La CNARELA, Coordination Nationale des Enseignants de Langues Anciennes regroupant 27 associations de professeurs de collège, de lycée et d’université, tient à exprimer sa grande inquiétude et ses interrogations.
Nous rappelons qu’il est indispensable d’assurer la présence d’au moins un professeur capable d’enseigner le latin et le grec dans chaque collège et dans chaque lycée de toutes les académies. Chaque élève doit en effet pouvoir bénéficier de ces enseignements dans des conditions d’apprentissage convenables, au nom de l’égalité républicaine et de l’égalité du territoire.
Récemment, le caractère bien spécifique de l’étude des langues anciennes a été mis en évidence par des personnalités éminentes comme Barbara Cassin (« Les langues anciennes ne servent à rien en particulier, mais elles peuvent être utiles à tout », L’Expansion du 15 mars 2013) et Jean-François Pradeau (Les « humanités », au cœur de l’excellence scolaire et professionnelle, Centre d’Analyse stratégique, N°2013-02, février 2013), ou encore par un article des Échos intitulé « Le latin et le grec, une force pour l’entreprise ! » (22 mars 2013).
D’autre part, les langues anciennes doivent connaître un nouvel essor dans le cadre de la refondation de l’enseignement, comme le préconise le rapport de la journée organisée par l’Inspection générale pour les IA-IPR de lettres le 21 mars dernier.
Comment les nouvelles modalités de recrutement, qui vont à l’encontre de ces prises de position et de ces orientations, pourront-elles garantir la présence effective des Langues et Cultures de l’Antiquité dans tous les collèges et les lycées de France ? Les classements séparés assureront-ils un contingent suffisant de professeurs de Lettres classiques ?
Les difficultés de recrutement ne pourront pas être réglées par cette fusion à moins que l’on ne sacrifie l’enseignement du grec, causant ainsi une perte inestimable dans la formation de nos futurs citoyens et anéantissant définitivement un champ de connaissances indispensables pour comprendre plusieurs siècles de culture française, européenne et méditerranéenne.
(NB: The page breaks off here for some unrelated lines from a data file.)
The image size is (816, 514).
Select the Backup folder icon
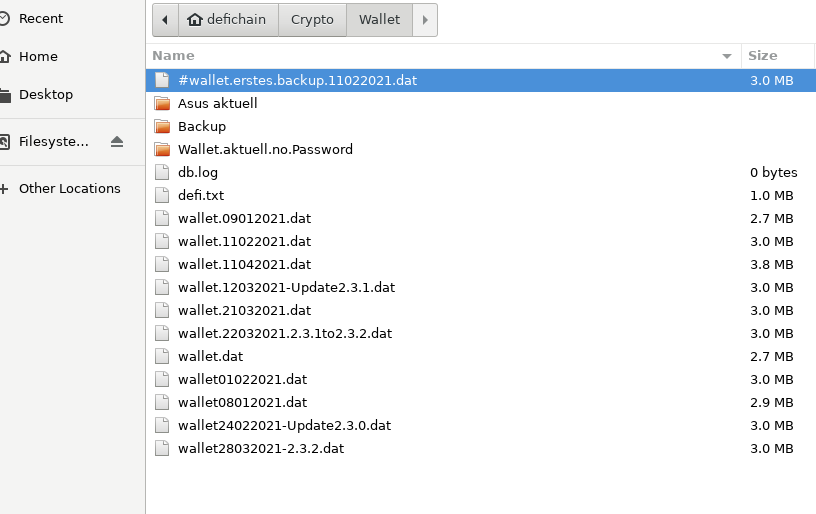(x=162, y=126)
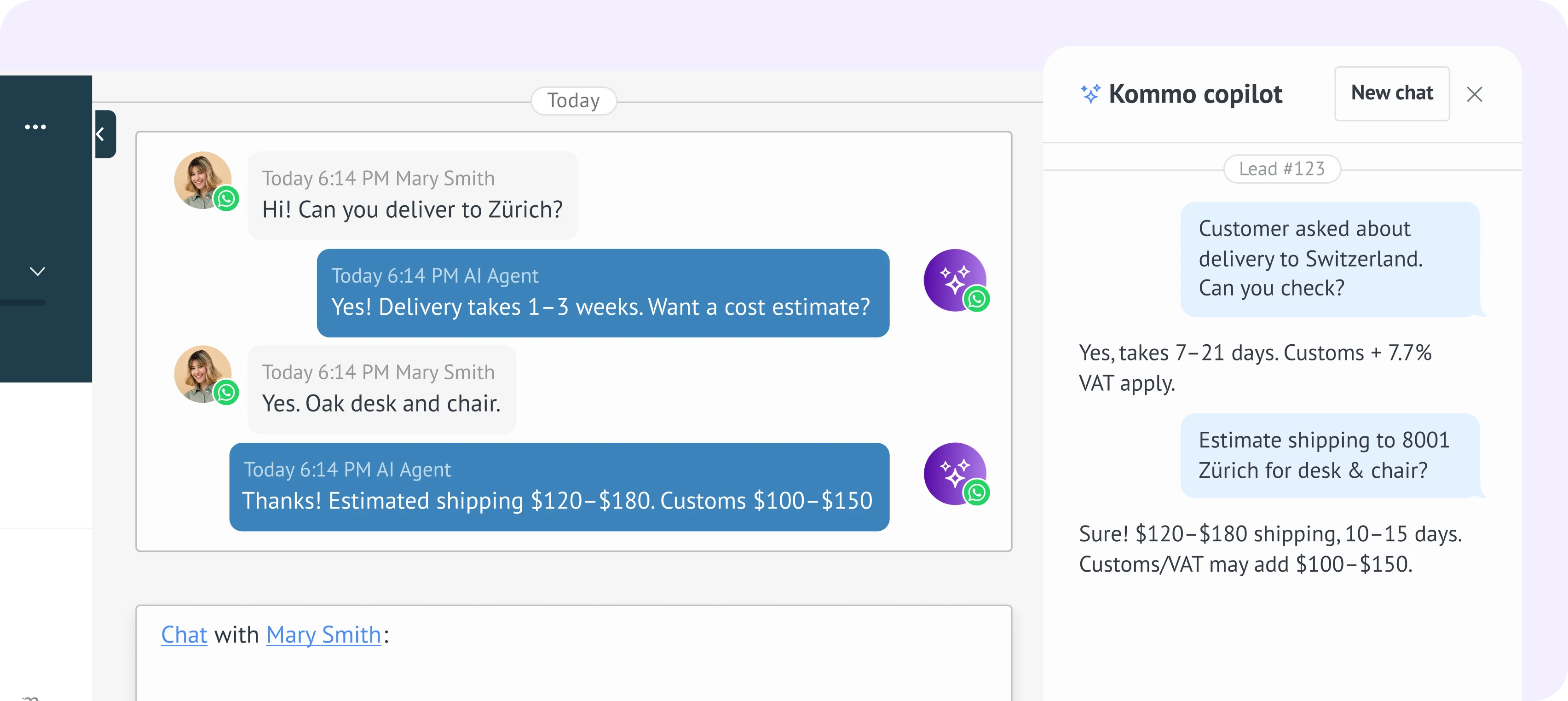Start a New chat in copilot
Image resolution: width=1568 pixels, height=701 pixels.
[x=1391, y=93]
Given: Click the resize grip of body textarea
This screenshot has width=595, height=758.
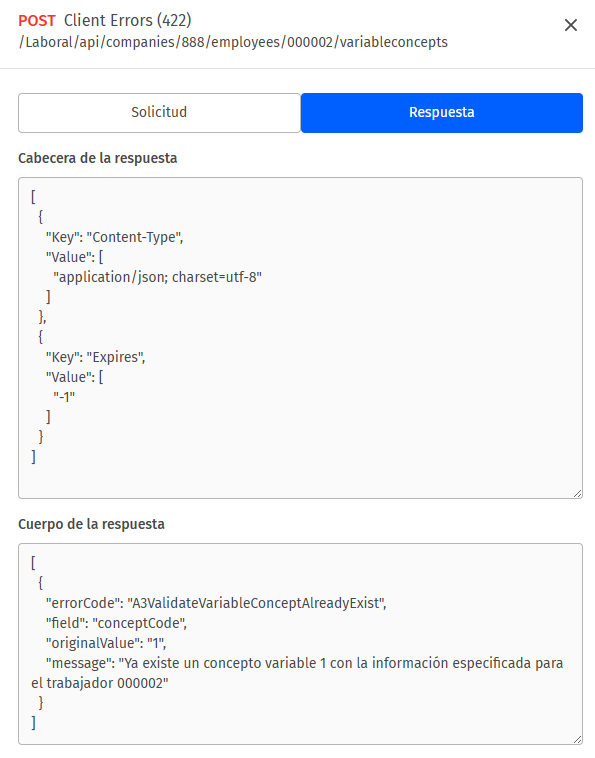Looking at the screenshot, I should 577,739.
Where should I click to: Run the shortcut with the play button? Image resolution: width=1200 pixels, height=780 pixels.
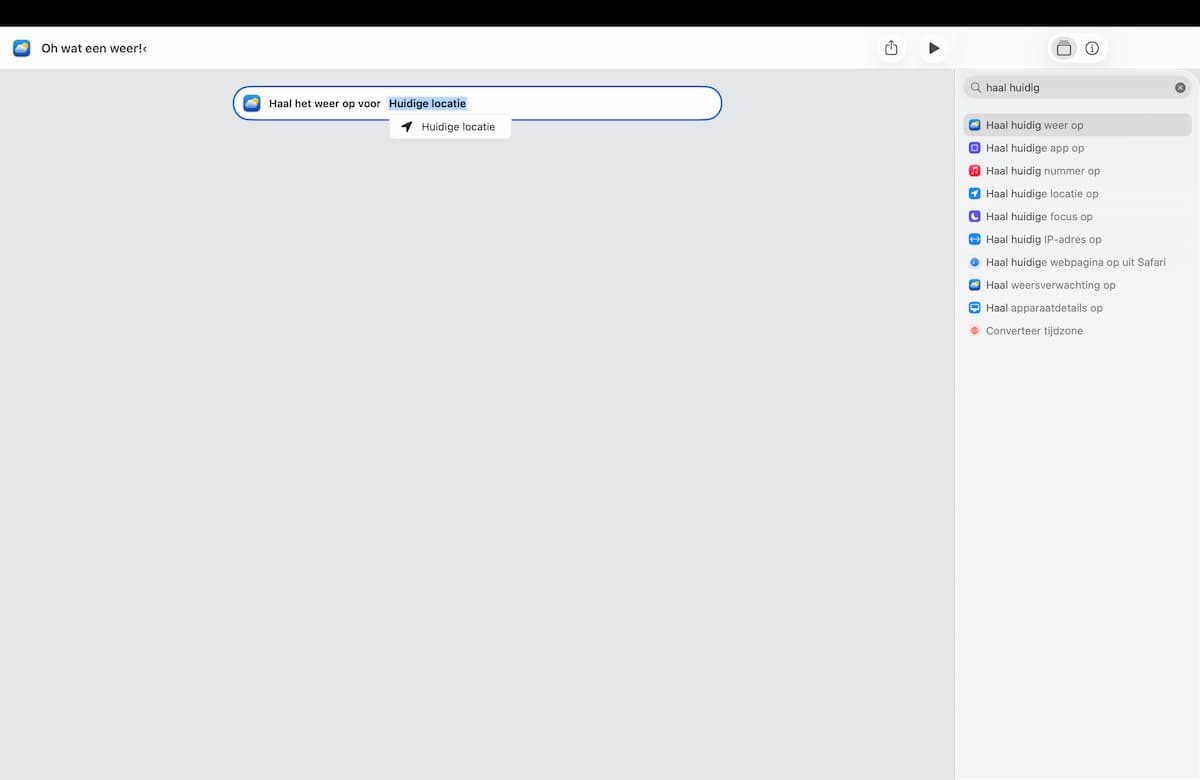click(x=934, y=48)
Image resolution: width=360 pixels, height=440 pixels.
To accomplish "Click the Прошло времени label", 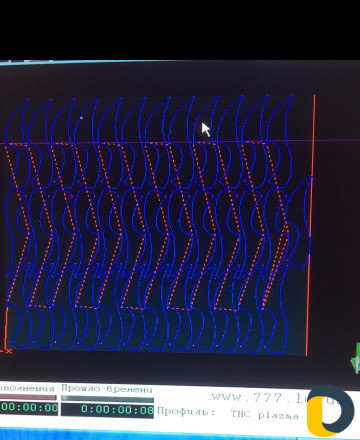I will tap(107, 389).
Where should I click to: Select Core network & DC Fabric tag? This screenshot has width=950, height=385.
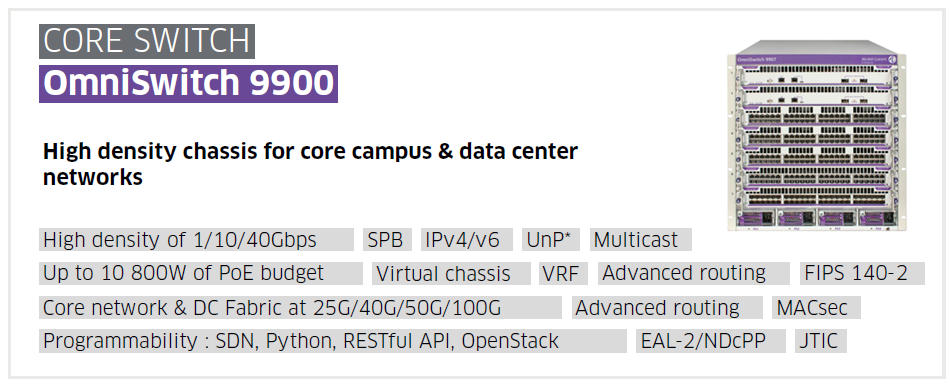tap(301, 307)
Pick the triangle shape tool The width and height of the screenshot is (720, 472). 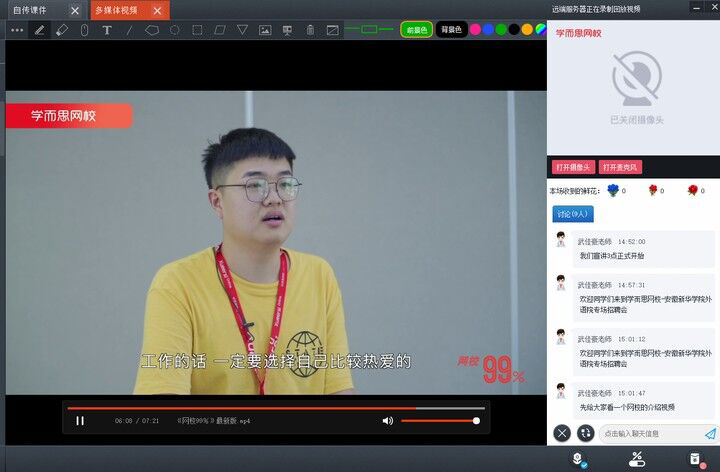click(x=242, y=30)
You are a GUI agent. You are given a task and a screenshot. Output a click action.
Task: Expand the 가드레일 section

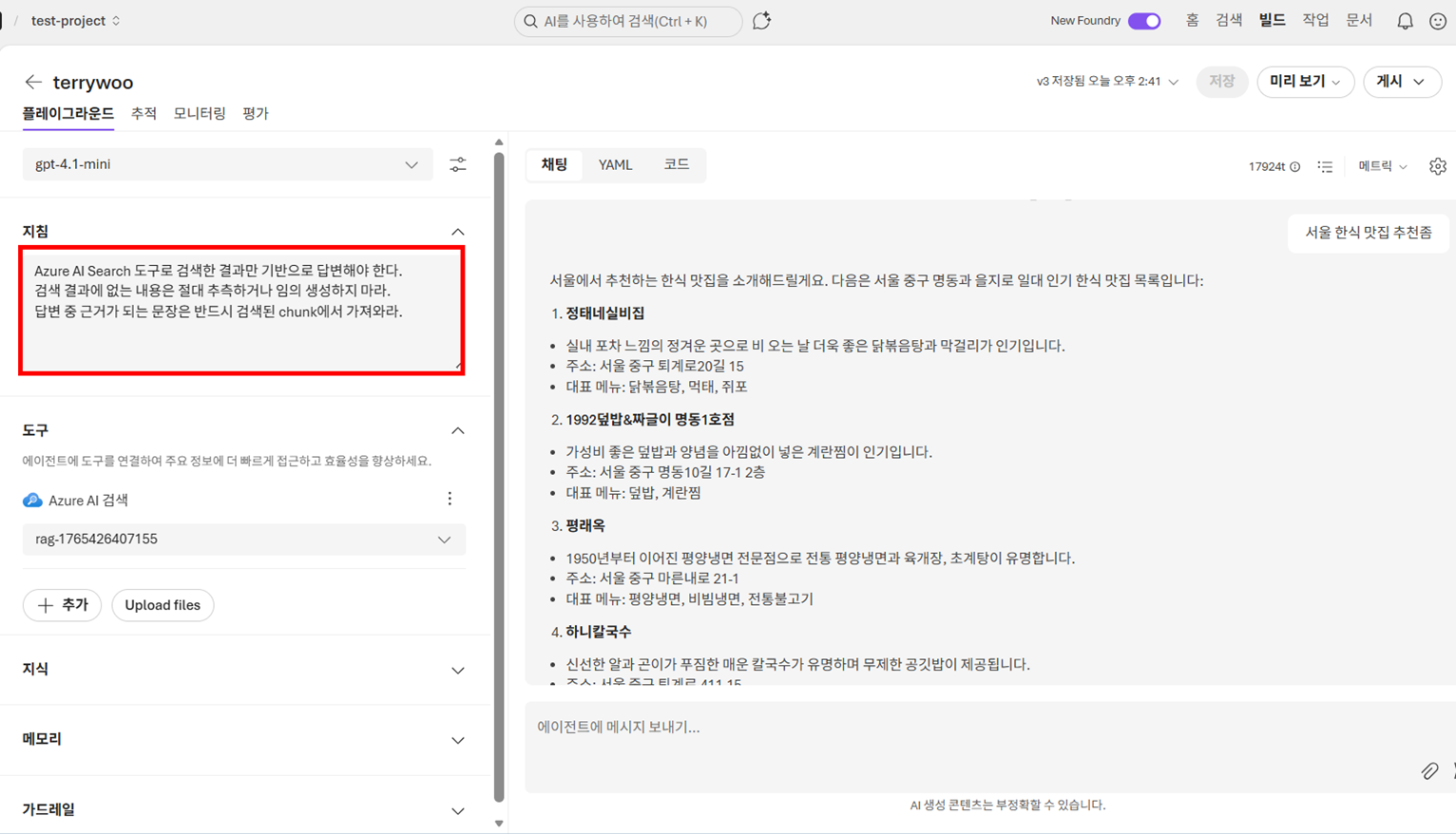458,809
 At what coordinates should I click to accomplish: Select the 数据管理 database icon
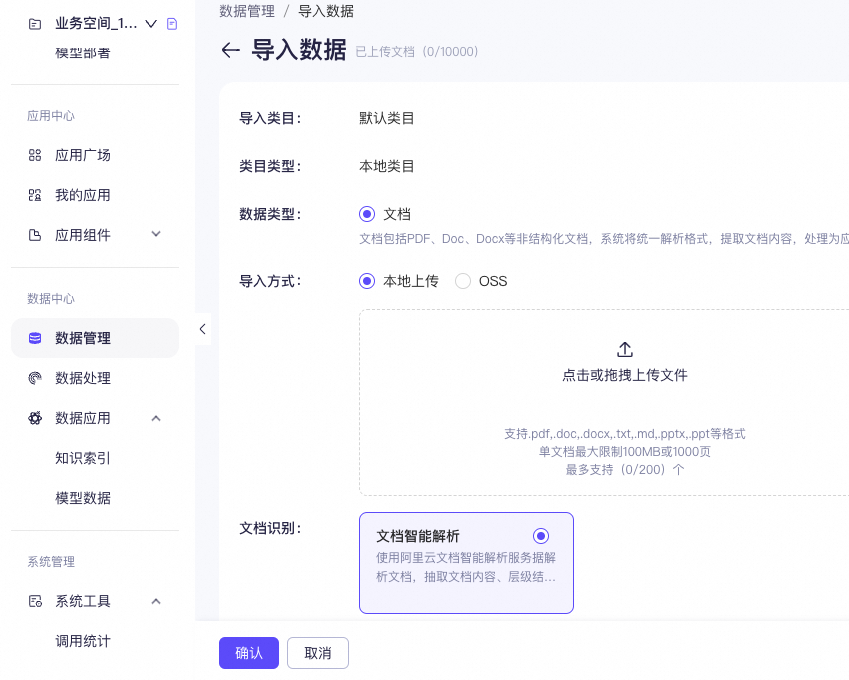point(33,338)
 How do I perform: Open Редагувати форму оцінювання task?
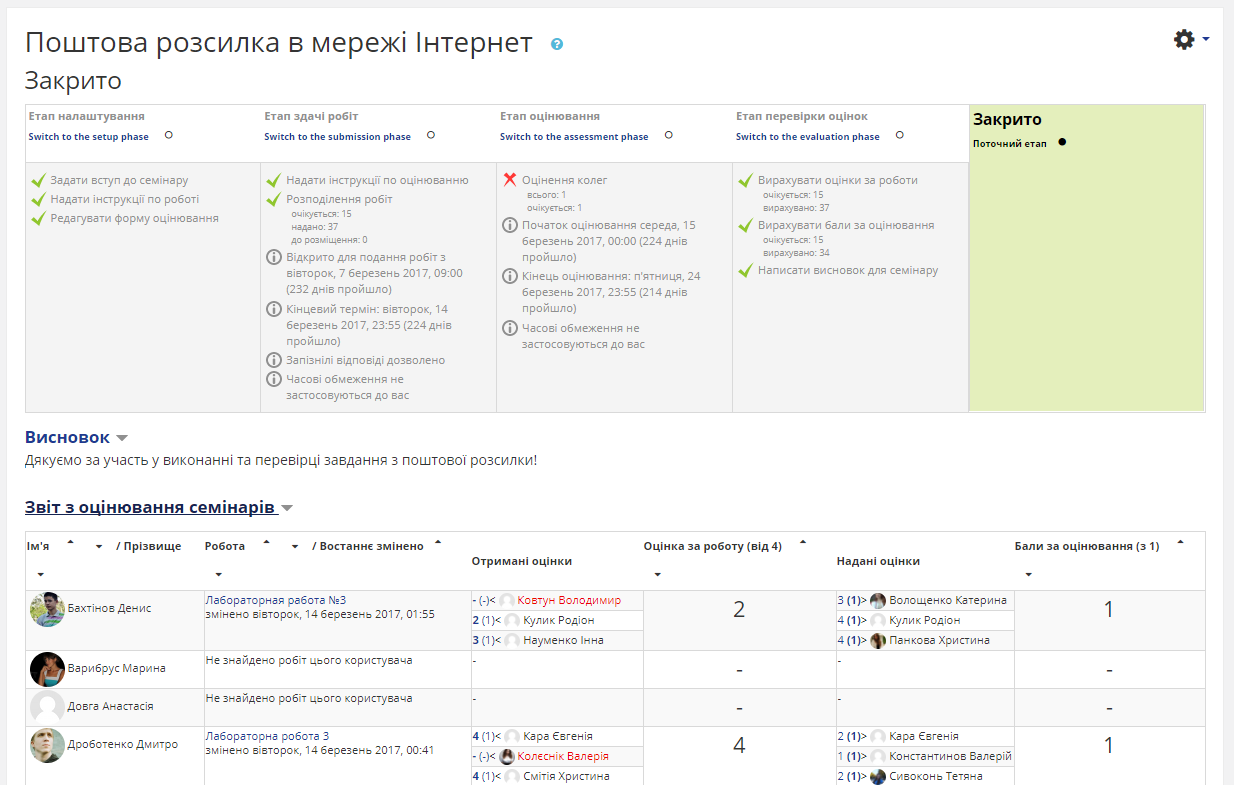pyautogui.click(x=134, y=218)
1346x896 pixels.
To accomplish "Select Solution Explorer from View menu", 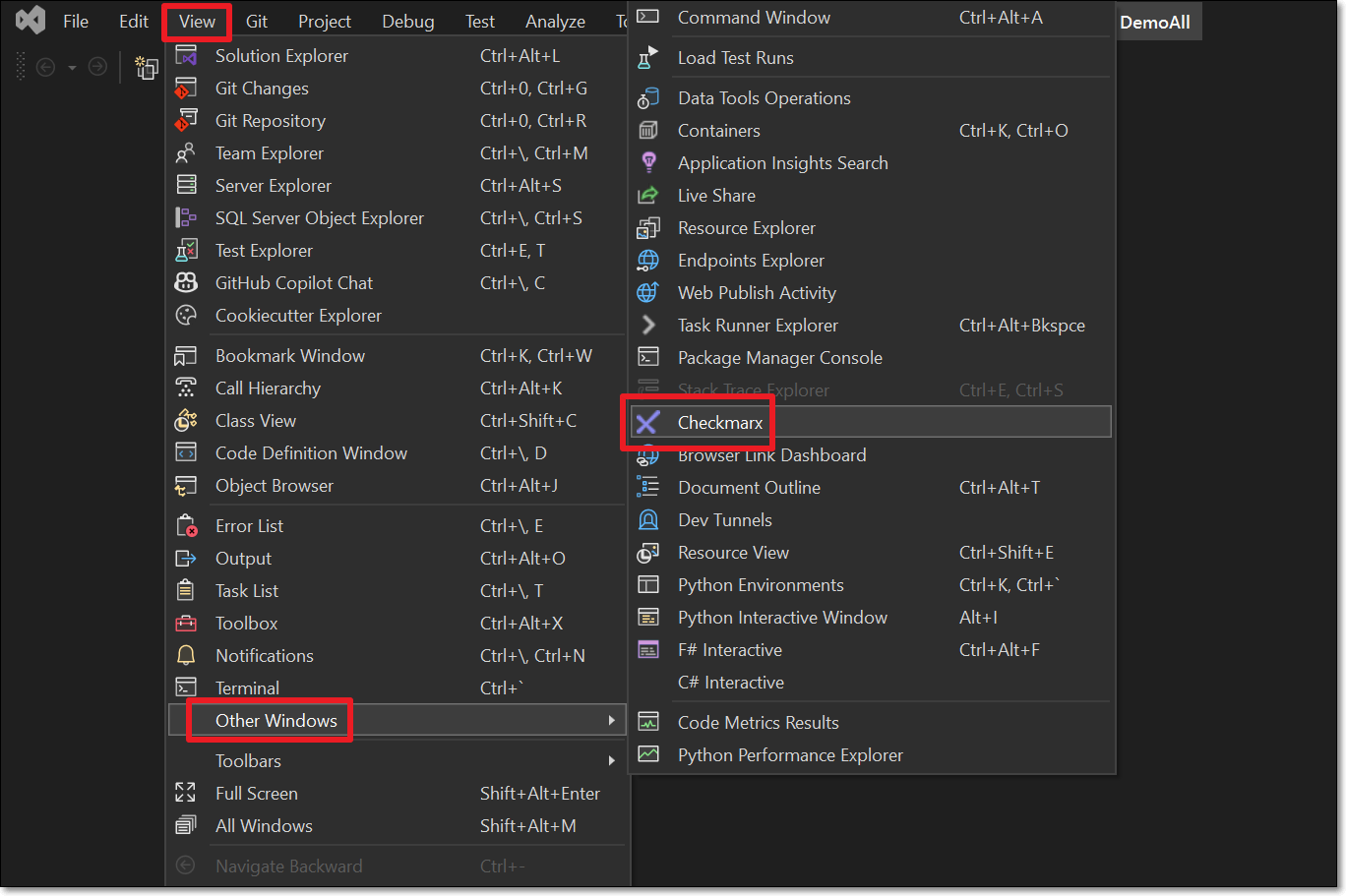I will [281, 56].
Si l’on veut que des jeunes se destinent à l’enseignement des Langues et Cultures de l’Antiquité, il faut cesser de leur rendre difficiles d’accès ces enseignements dans le secondaire comme dans le supérieur.
Les nouvelles modalités des CAPES devant entrer en application dès la rentrée 2013, nous demandons par conséquent que l’on garantisse formellement l’attribution à l’« option » Lettres classiques d’un quota de postes correspondant aux besoins et que des postes spécifiquement classiques existent dans tous les établissements.